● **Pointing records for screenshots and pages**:
......

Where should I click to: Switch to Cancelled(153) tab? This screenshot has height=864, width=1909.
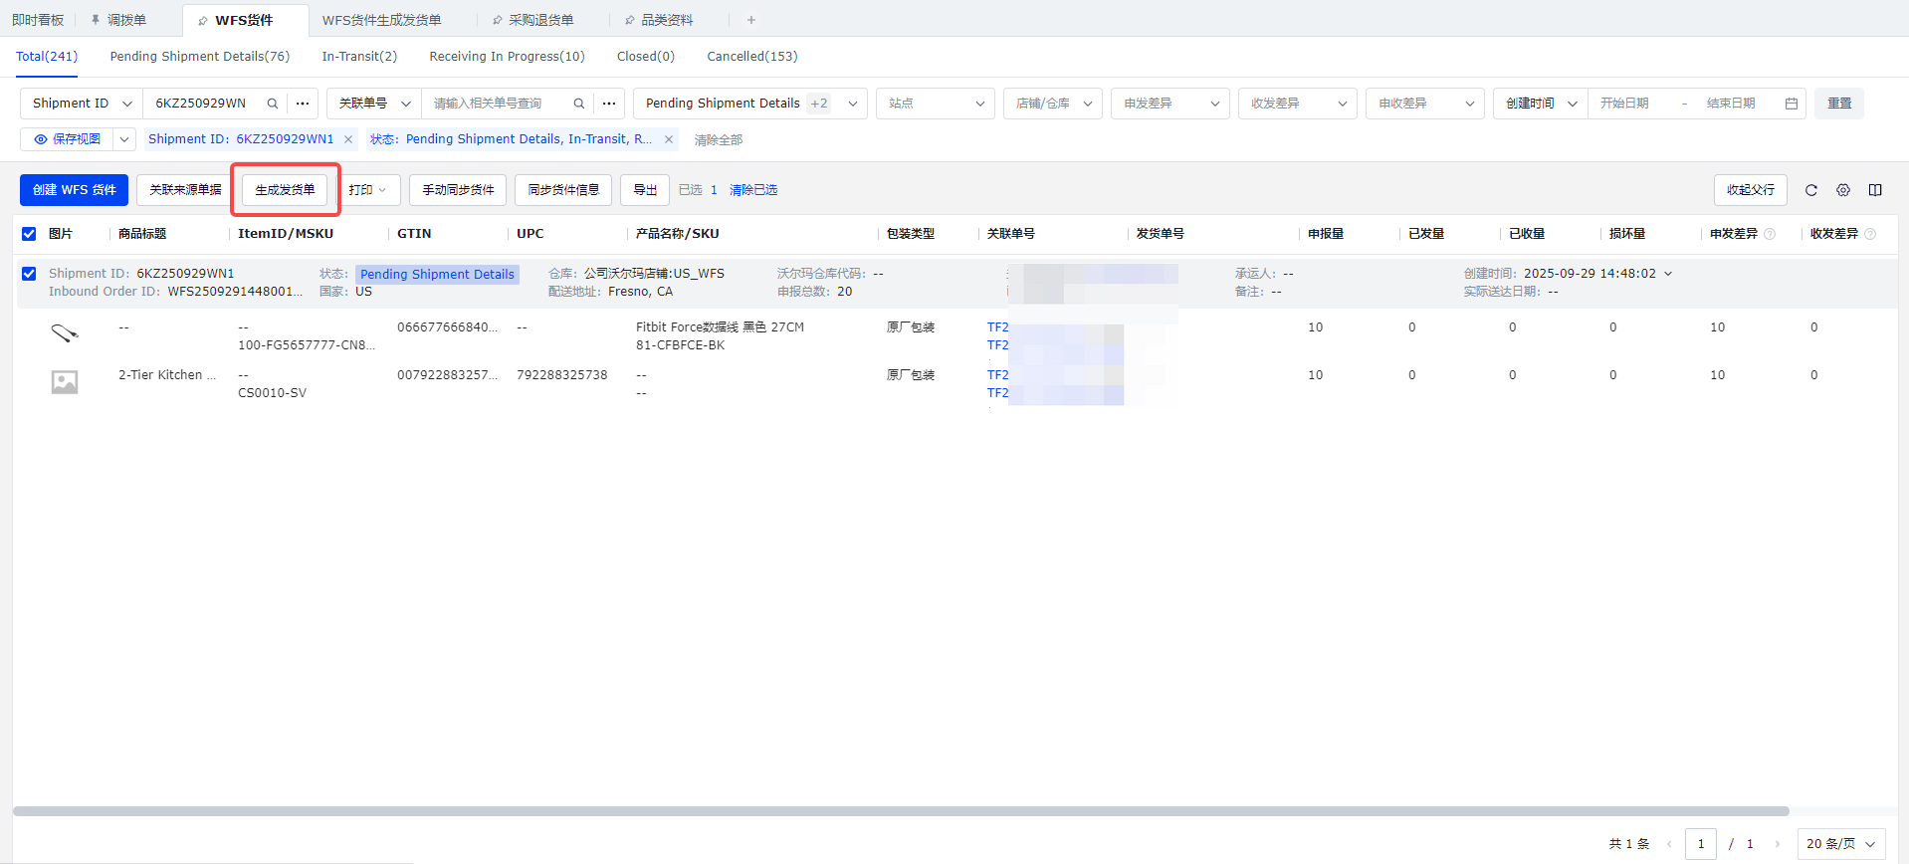pyautogui.click(x=751, y=57)
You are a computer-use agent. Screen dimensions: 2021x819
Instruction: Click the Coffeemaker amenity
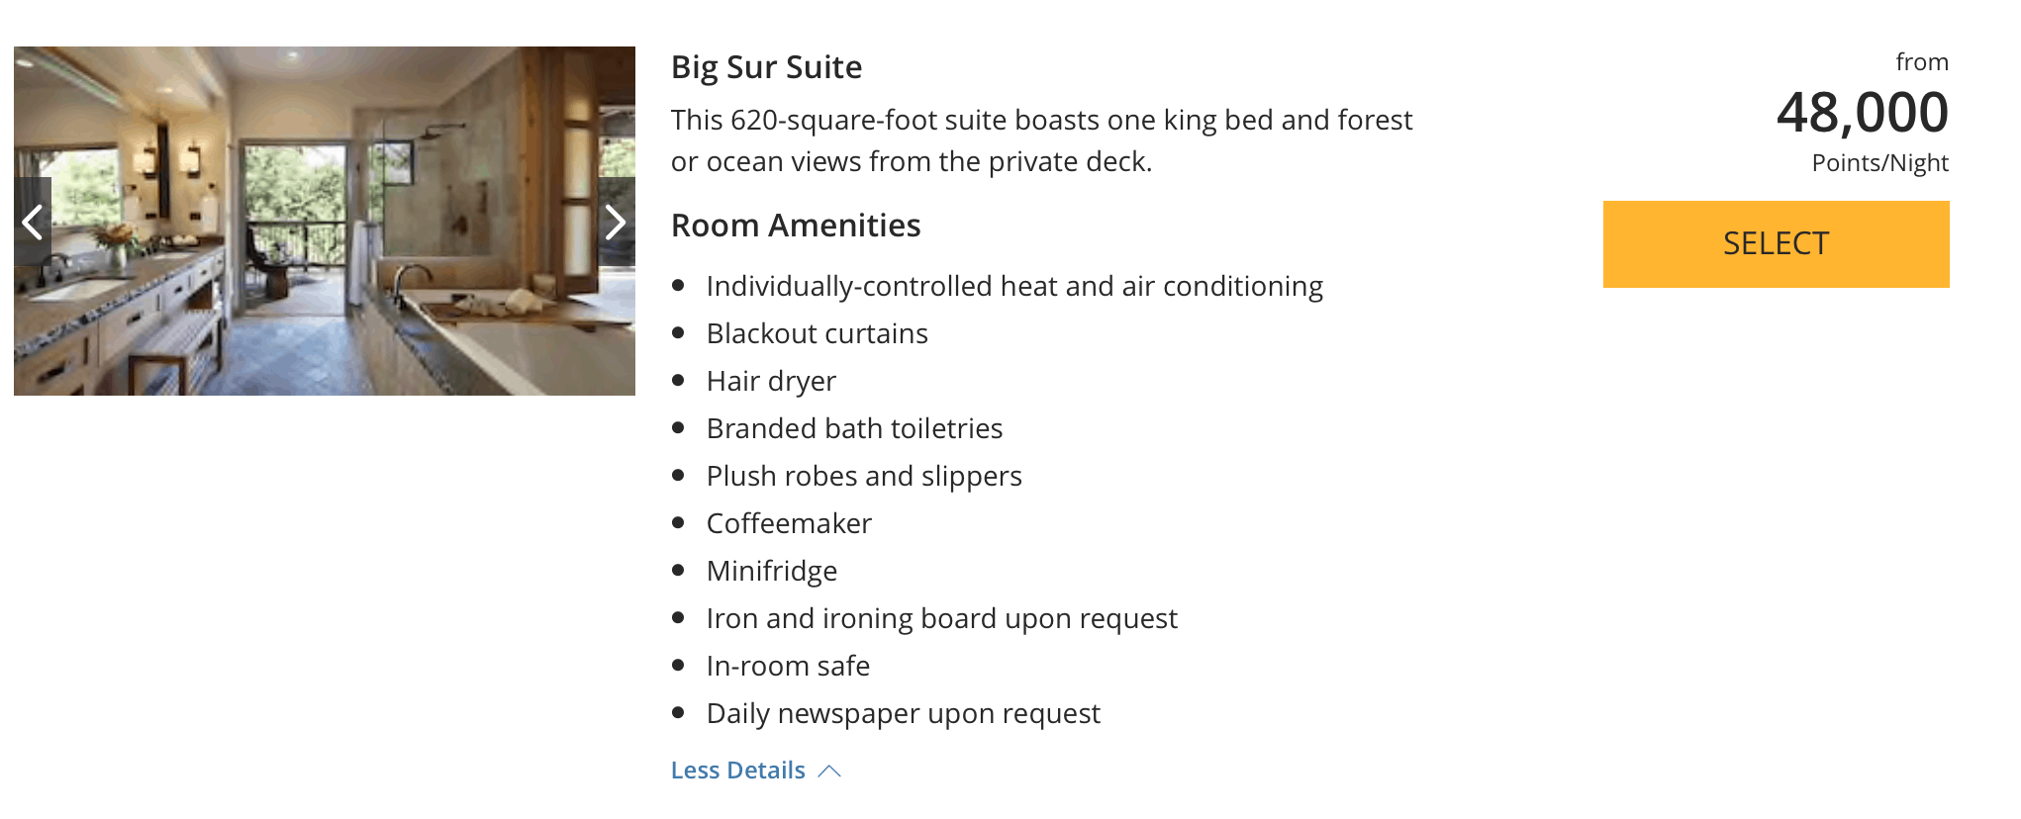pyautogui.click(x=789, y=523)
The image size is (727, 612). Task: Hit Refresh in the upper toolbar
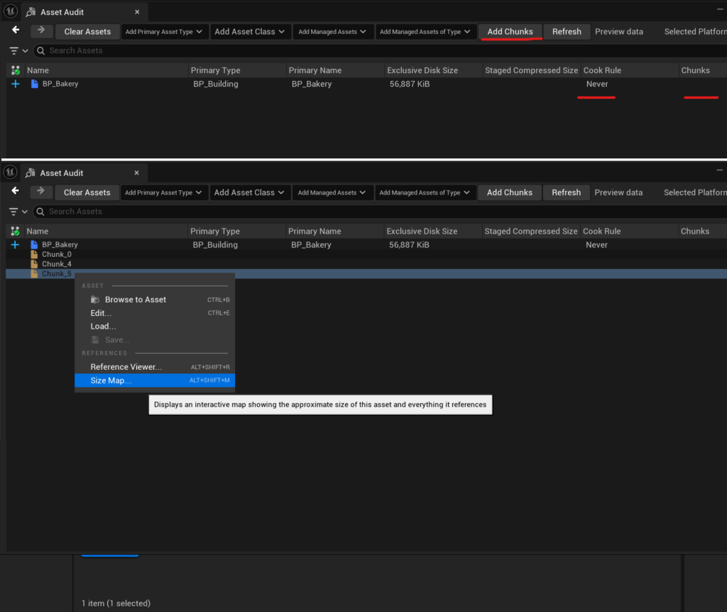point(567,31)
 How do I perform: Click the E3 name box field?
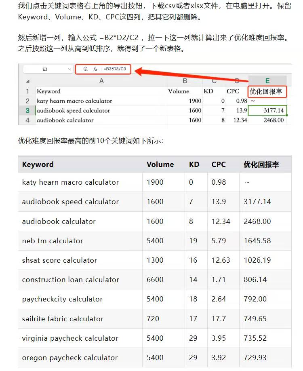(x=48, y=69)
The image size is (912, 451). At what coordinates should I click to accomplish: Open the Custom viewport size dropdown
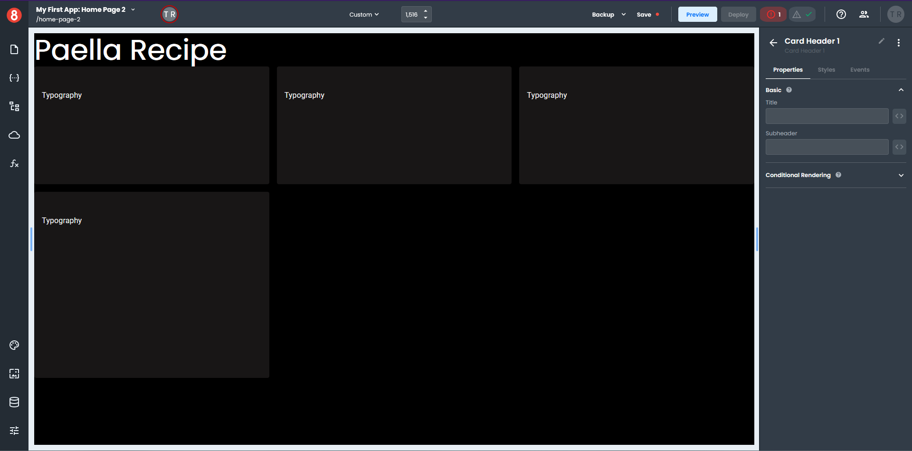point(364,15)
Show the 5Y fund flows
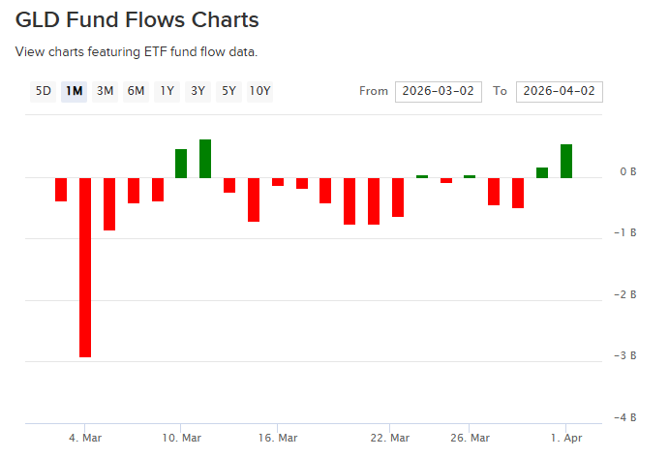Image resolution: width=669 pixels, height=458 pixels. (228, 91)
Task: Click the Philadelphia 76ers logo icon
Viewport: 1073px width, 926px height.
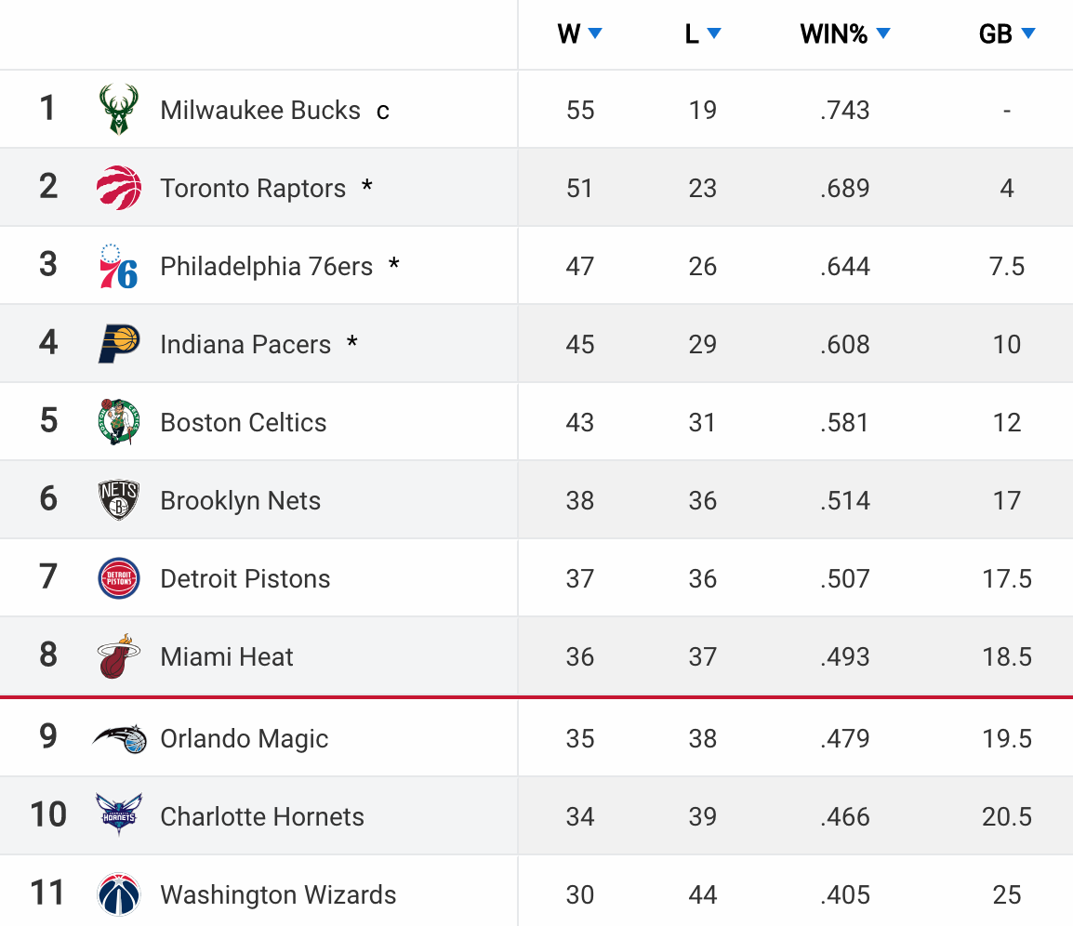Action: [119, 266]
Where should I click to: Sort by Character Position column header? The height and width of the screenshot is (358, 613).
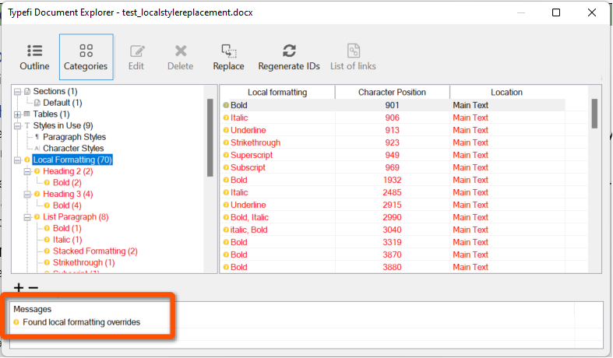(392, 93)
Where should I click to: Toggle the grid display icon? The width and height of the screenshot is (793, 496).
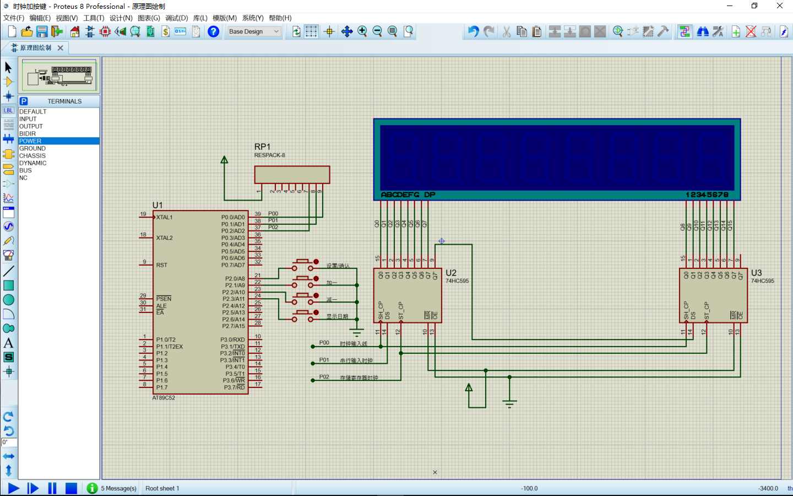point(311,31)
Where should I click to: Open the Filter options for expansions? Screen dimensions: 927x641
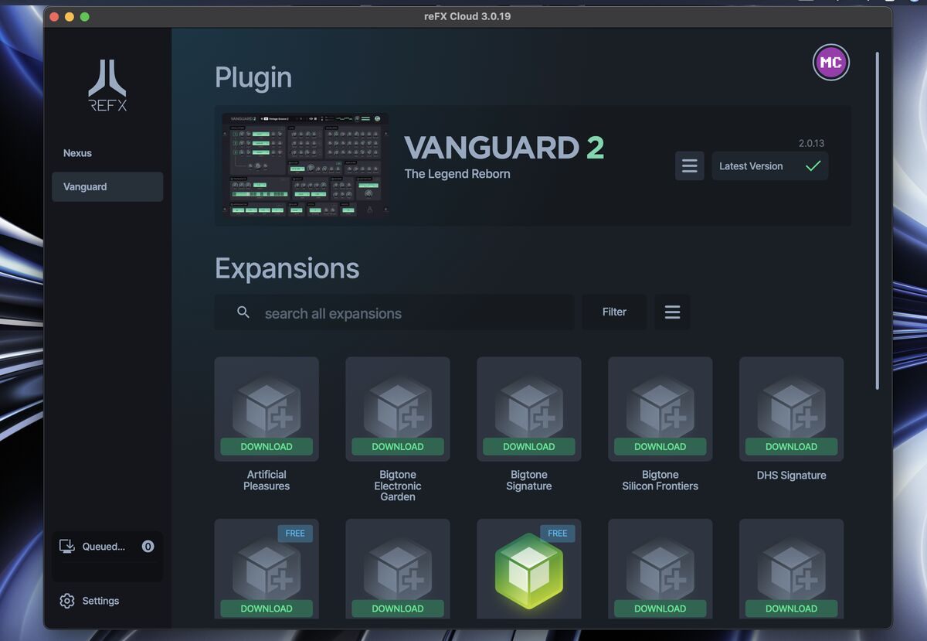(x=614, y=312)
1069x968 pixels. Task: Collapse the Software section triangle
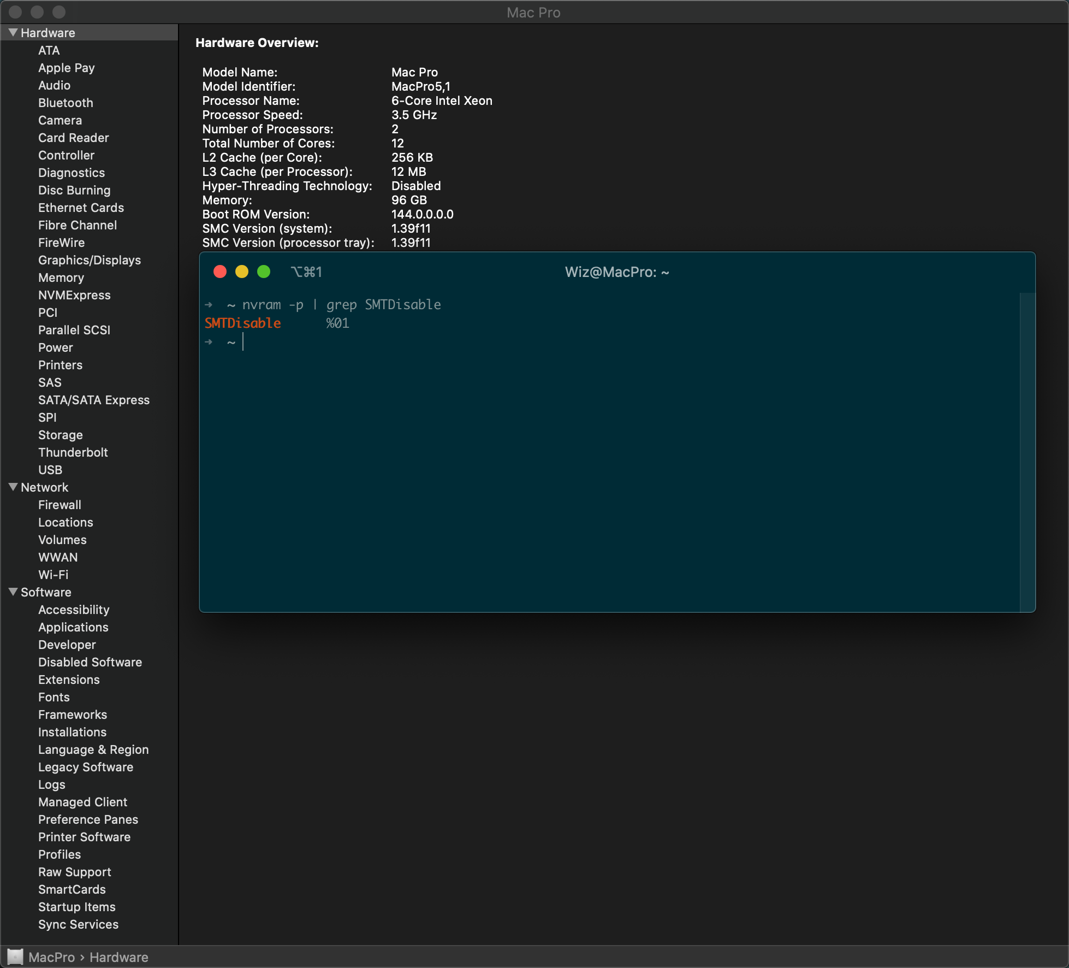[13, 592]
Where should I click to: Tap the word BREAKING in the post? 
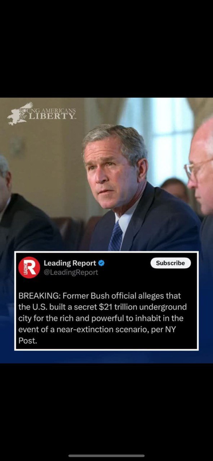pos(39,296)
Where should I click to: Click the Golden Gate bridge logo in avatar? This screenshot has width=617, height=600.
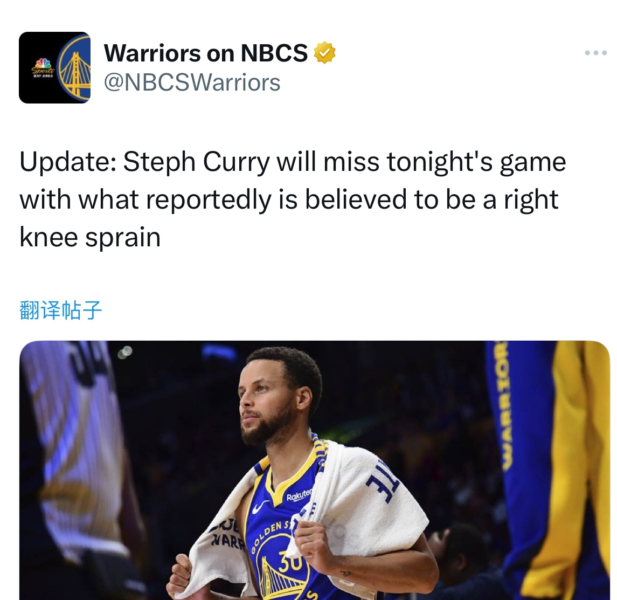(74, 68)
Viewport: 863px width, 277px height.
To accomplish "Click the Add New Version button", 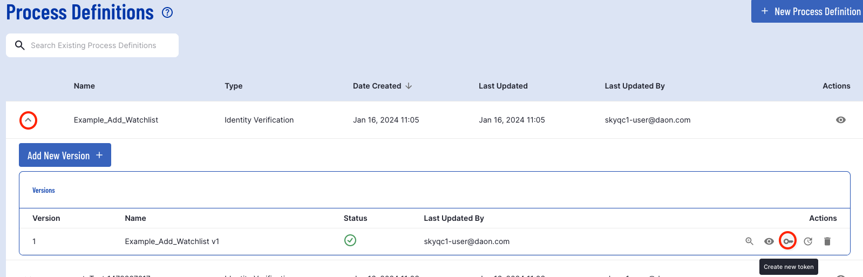I will click(x=65, y=155).
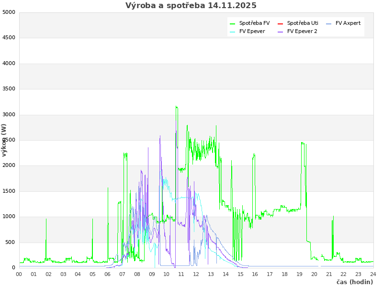Click the 24 hour tick label on x-axis

[373, 274]
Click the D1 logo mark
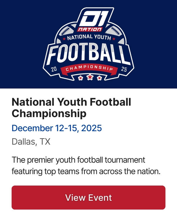 tap(90, 20)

......

● **TASK GOAL**: Identify each line in the rows above that contains the word "dimensions", and copy those lines in full.

● **FULL SOLUTION**:
You are a computer-use agent. Screen dimensions: 2021x819
Where should I click to: Open the Filter options for expansions? Screen dimensions: 927x641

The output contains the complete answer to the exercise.